◆ Work instructions:
Please print every record below exactly as written, leaving out the pictures.

◆ Supplied material:
┌──

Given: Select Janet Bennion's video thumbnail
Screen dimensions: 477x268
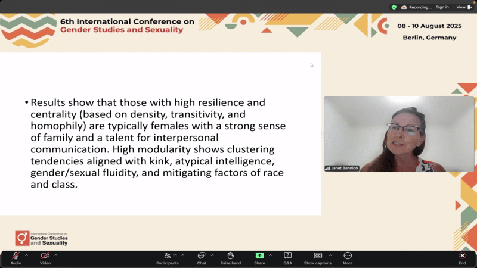Looking at the screenshot, I should pyautogui.click(x=399, y=134).
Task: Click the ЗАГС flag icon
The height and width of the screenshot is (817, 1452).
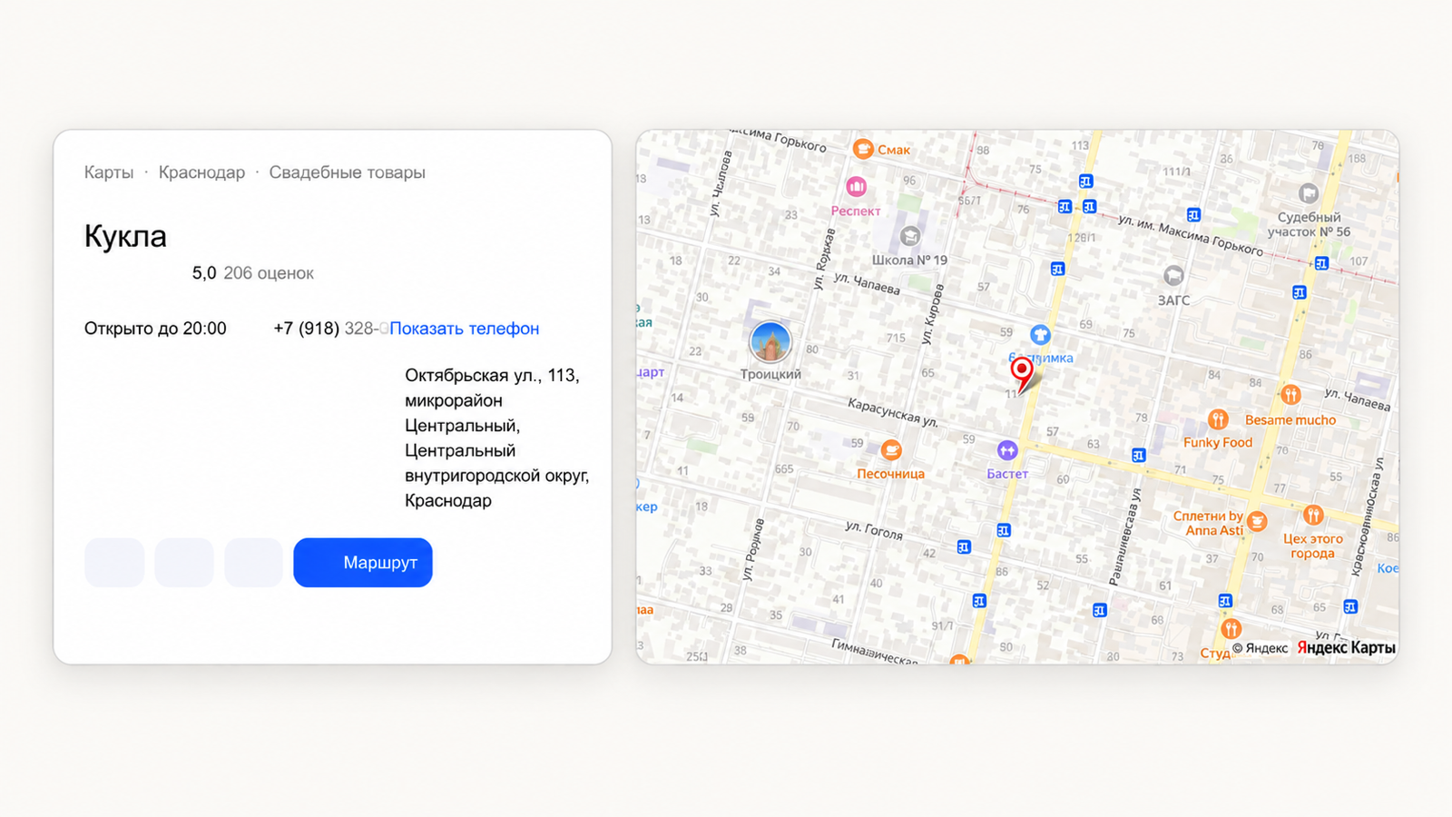Action: pyautogui.click(x=1173, y=276)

└──

◆ Output:
Given: Select Janet Bennion's video thumbnail
Screen dimensions: 477x268
Looking at the screenshot, I should pyautogui.click(x=399, y=134).
Task: Click the ЗАГС flag icon
The height and width of the screenshot is (817, 1452).
Action: pyautogui.click(x=1173, y=276)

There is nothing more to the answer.